下にある不妊と鍼灸ケアについての文章を、最後の文の後から書き継いでください。

- 読むための抜粋 -
·····

もくの木ブログ

2017.03.31

♣ 不妊の悩みと鍼灸ケアについて

不妊症とは、病名ではなく、避妊をしていないにも関わらず、2年以上妊娠に至っていない状態のことを言います。

〈不妊の原因とは〉

不妊の原因は、男性因子40%、女性因子40%、原因不明20%と言われています。決して女性だけの責任ではないのです。

妊娠とは、本来、心身ともに健康であってはじめて成立するものです。健康な方が余剰エネルギーで子宮の中で新しい命を育て、出産に至ることができます。ところが、現代の不妊で悩んでいる方の多くは、慢性的に冷えで悩まされていたり、疲れがいつまでも取れなかったり、ストレスでイライラや疲弊していたりと、とても「心身ともに健康な状態」とは言えないケースが多いのです。

このような状態で、自然妊娠に至らず、一般不妊治療から高度生殖医療・・人工授精(AIH)や体外受精(IVF)、そして顕微授精(ICSI)とステップが進んだとしても結果が出ず、落ち込み、もう赤ちゃんをあきらめてしまおうか・・という方も大勢いらしゃいます。

西洋医学では不妊には以下のような原因があると言われています。

  • 排卵因子(卵が育たない)
  • ピックアップ障害(卵子が正常に卵管采に取り込まれない)
  • 子宮頚管因子(精子が子宮に入れない)
  • 卵管因子(卵管狭窄・卵管閉塞・卵管水腫)
  • 受精しない(卵子と精子がであっても受精できない)
  • 受精卵の成長が止まる(受精したのに卵の成長が止まってしまう)
  • 子宮因子(着床しない)
  • ストレス(仕事や環境の変化によるストレス)
  • 配偶者側に原因(勃起障害・乏精子症・精子無力症・無精子症など)
  • まず、不妊治療や体外受精を行ったが、なかなかうまくいかない方へお伝えしたいのは、なかなか子供に恵まれないのは検査ではわからないところに原因があるかもしれないということです。

東洋医学では昔から、妊娠・安産には温かいカラダと言われています。

不妊には、「冷え」をとる鍼灸はとても適した治療法です。不妊症のことを「腎」の不足と考えています。では、「腎」とはいったい何のことでしょうか?

·····

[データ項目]
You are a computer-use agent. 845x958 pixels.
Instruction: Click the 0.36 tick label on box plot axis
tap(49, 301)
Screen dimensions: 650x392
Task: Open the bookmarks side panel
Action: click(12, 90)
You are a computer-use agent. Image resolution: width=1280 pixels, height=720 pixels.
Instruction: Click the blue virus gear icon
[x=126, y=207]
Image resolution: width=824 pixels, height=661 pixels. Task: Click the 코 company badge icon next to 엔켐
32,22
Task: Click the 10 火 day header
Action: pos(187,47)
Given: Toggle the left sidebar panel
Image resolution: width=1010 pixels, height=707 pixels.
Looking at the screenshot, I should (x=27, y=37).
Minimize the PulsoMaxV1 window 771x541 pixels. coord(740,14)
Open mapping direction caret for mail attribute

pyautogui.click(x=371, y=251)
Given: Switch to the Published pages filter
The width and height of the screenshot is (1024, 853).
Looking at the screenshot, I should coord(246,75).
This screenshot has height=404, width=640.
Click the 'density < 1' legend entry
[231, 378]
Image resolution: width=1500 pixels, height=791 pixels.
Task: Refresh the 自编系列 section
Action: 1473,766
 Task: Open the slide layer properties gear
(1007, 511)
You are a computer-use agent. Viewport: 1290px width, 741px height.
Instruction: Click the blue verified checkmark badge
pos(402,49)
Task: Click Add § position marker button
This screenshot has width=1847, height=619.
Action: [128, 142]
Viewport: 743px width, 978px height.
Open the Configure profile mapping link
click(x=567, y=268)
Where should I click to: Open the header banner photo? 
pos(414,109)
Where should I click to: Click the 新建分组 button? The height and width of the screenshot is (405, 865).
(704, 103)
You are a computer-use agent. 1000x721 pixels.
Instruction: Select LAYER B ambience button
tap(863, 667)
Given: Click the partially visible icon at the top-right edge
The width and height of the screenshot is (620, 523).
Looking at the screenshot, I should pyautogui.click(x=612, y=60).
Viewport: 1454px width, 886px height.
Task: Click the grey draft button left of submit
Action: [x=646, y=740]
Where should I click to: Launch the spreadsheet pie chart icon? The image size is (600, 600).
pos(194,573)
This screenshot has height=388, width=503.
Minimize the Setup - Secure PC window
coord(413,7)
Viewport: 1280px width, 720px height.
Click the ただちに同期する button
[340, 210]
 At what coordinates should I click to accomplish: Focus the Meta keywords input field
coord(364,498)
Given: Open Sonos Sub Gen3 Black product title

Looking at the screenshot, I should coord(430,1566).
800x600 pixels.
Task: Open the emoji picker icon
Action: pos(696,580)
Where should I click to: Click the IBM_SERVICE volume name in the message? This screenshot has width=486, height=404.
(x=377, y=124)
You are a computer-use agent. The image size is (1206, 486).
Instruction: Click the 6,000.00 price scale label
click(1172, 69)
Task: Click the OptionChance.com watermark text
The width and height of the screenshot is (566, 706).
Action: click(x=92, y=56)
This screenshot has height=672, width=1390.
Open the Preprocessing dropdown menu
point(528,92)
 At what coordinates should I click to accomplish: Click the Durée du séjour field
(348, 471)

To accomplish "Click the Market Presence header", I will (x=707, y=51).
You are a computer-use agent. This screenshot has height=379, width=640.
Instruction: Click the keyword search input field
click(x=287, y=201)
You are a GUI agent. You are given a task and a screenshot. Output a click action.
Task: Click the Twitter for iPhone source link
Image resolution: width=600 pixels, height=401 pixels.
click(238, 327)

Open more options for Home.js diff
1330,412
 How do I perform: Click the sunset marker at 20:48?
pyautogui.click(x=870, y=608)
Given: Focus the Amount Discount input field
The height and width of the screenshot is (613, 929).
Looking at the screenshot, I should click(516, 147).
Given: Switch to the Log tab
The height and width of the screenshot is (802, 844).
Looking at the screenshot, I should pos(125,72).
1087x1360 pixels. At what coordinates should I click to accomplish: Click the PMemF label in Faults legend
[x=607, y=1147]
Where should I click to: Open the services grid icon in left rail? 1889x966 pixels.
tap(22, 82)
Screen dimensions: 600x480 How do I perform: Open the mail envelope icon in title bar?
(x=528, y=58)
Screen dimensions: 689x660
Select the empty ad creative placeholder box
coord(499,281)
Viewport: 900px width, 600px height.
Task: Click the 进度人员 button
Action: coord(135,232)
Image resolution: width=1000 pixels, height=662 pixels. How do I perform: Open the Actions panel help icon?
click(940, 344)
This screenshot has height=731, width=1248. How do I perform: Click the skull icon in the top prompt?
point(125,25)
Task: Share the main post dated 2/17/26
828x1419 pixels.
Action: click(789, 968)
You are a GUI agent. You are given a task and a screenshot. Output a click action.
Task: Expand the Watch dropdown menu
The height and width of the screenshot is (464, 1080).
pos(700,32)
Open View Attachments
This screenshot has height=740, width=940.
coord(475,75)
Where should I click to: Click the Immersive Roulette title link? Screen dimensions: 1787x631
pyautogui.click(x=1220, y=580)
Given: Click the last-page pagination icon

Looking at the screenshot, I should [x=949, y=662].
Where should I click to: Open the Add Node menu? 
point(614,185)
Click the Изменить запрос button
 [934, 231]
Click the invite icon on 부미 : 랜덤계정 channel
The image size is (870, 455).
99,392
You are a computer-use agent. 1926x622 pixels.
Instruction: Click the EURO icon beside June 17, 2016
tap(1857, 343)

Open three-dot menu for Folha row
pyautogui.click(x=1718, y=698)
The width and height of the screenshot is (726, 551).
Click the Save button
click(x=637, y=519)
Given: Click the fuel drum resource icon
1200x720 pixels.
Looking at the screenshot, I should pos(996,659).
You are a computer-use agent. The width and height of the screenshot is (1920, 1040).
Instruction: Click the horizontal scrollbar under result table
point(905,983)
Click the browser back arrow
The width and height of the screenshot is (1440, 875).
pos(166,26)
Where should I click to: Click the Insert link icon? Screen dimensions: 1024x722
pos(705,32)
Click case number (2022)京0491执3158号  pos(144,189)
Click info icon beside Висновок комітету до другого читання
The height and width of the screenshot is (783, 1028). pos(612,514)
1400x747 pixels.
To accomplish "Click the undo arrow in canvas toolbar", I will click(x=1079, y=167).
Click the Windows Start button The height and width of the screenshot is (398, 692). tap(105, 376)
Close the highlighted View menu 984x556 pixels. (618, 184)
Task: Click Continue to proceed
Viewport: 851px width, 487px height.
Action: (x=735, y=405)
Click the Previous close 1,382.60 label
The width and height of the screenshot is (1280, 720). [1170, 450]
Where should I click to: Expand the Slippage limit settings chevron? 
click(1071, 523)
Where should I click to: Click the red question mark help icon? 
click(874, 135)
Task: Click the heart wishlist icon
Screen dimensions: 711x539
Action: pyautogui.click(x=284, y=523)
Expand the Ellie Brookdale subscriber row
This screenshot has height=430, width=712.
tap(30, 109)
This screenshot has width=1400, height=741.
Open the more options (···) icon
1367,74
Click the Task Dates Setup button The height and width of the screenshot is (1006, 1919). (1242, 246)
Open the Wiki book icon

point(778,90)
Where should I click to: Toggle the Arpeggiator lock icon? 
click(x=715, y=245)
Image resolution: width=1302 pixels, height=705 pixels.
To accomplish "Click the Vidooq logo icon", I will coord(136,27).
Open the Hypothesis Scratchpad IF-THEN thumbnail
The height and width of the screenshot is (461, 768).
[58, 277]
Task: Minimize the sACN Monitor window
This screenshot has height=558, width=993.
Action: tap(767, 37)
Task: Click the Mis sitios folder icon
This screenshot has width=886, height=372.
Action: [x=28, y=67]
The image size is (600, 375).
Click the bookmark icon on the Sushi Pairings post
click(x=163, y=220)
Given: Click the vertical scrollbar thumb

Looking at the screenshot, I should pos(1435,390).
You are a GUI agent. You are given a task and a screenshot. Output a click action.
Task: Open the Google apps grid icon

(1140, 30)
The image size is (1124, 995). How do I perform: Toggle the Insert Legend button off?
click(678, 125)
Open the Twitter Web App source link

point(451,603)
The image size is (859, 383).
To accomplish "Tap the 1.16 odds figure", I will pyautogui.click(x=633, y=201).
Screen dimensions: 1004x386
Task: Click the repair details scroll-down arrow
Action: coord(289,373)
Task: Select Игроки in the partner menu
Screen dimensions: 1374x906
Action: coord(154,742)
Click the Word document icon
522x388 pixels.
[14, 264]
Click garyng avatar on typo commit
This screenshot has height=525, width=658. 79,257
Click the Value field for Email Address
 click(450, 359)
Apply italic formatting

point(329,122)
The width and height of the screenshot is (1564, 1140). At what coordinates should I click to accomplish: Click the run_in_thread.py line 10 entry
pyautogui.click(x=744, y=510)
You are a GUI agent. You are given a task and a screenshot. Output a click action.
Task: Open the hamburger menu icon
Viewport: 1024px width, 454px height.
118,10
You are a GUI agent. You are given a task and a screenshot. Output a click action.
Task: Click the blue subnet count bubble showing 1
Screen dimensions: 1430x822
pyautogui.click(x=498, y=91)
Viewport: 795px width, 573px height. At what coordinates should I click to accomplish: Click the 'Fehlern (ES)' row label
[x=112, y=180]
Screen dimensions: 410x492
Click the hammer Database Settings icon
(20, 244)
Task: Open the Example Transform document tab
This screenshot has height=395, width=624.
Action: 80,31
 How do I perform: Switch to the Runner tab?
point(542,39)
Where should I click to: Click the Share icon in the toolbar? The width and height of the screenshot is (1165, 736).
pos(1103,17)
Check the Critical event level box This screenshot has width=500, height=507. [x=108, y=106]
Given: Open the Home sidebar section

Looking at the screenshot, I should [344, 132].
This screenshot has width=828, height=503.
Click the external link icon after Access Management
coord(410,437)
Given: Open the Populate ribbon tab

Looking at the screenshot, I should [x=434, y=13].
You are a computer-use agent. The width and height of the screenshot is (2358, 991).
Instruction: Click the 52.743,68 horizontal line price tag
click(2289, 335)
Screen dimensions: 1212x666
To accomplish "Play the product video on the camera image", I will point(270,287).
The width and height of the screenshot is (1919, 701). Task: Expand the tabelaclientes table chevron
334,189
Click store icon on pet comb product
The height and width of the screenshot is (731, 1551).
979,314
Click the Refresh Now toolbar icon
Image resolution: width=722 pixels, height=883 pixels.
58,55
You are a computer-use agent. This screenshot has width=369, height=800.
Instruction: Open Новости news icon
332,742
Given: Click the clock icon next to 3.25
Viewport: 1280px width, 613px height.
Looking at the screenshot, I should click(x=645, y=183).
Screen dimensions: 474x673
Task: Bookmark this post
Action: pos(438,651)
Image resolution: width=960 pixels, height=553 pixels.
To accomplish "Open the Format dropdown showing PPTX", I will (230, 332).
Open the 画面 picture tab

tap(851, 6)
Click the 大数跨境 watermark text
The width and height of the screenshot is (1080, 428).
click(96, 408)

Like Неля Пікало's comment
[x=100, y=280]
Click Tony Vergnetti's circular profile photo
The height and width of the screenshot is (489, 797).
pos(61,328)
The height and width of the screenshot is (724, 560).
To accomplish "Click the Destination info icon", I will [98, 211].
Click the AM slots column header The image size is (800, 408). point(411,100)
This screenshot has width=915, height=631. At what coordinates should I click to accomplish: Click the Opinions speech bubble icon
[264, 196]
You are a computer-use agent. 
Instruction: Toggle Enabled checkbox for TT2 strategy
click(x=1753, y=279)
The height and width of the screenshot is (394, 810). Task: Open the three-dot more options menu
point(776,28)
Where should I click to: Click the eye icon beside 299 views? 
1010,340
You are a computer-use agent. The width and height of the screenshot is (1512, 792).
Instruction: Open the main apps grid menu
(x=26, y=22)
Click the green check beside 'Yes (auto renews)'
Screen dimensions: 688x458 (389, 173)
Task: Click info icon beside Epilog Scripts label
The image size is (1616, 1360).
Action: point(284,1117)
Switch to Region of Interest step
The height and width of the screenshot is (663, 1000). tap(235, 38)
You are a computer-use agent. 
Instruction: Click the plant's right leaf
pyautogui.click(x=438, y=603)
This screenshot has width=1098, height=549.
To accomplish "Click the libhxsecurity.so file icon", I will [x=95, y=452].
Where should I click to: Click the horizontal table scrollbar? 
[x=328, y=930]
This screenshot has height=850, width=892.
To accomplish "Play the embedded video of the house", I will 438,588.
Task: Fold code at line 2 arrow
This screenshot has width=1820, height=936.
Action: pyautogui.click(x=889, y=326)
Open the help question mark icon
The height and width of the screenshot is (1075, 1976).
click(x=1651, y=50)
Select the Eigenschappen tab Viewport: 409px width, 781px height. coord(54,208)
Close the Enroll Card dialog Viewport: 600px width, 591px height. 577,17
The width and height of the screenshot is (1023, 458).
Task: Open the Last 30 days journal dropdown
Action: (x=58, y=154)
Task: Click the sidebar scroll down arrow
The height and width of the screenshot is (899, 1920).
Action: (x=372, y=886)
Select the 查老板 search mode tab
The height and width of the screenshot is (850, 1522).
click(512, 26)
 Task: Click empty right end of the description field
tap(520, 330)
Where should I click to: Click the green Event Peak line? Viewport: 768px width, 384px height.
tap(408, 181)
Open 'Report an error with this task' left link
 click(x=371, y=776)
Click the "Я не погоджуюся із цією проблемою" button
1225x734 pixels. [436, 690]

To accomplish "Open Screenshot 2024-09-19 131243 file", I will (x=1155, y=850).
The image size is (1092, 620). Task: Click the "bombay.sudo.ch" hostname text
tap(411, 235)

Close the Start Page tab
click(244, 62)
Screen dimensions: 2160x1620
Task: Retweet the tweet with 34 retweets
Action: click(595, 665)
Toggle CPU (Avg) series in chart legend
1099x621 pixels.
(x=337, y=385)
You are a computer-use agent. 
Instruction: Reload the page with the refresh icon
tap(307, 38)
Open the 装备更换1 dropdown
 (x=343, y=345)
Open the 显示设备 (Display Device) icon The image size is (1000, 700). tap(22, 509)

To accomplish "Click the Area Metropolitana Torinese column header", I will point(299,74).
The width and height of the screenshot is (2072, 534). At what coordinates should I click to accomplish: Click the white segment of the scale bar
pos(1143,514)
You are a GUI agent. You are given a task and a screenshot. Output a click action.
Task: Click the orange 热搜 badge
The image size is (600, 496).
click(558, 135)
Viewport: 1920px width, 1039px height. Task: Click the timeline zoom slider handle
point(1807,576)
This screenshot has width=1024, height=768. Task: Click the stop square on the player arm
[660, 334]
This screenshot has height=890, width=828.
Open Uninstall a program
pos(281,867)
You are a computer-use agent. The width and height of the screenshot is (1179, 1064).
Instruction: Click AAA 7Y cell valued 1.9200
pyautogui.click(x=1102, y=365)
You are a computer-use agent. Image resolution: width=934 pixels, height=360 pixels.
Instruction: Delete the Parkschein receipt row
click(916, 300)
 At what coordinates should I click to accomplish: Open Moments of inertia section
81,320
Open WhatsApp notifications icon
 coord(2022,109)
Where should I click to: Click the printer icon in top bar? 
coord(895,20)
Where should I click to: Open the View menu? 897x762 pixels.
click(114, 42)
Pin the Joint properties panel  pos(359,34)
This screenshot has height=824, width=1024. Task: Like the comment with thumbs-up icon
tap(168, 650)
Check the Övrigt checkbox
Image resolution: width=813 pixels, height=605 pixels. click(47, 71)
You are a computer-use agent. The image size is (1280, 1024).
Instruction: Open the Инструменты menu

·····

- この課題の答え -
「腎」は単に腎臓のことを言うのではなく、生殖器をつかさどり、誕生・成長・生殖・老化に至る一生の身体を調整している総称です。ホルモンも含まれます。生殖器に関わりが大きい「腎」は妊娠・出産にとって、大事な役割を果たしているのです。腎が不足している状態というのは内臓、子宮、卵巣、精巣などが正常に機能できず、子宮内膜症、月経異常、排卵障害、また機能性不妊、冷えなどが起こり、妊娠しにくい体となってしまっていると考えられます。

もともと身体の力が十分でないのに、高度生殖医療を受けても良い卵が採卵できなかったり、うまく子宮に着床したとしても、流産してしまう悲しい結果が起こるケースが少なくありません。それは身体の方で、「このお母さんの身体は妊娠が維持できる身体ではないから、赤ちゃんを育てる力がない。外にだしてしまおう」と拒否反応のようなものを示すのですね。だから妊娠が維持できないし、そもそも良い卵子が採卵できないのです。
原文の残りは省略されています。